_WHAT TO DO_. Exactly the lines from the one containing "This screenshot has" through the end of the entries, both ends included, are to be output.

_SOURCE MATERIAL_.

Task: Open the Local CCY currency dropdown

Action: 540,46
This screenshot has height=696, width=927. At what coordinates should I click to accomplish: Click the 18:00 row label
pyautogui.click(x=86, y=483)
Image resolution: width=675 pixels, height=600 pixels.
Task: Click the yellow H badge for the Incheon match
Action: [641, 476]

_ANSWER TO THIS PROBLEM_.
This screenshot has height=696, width=927. At what coordinates should I click to accomplish: Click the 18:00 row label
pyautogui.click(x=86, y=483)
Image resolution: width=675 pixels, height=600 pixels.
Task: Click the yellow H badge for the Incheon match
Action: [641, 476]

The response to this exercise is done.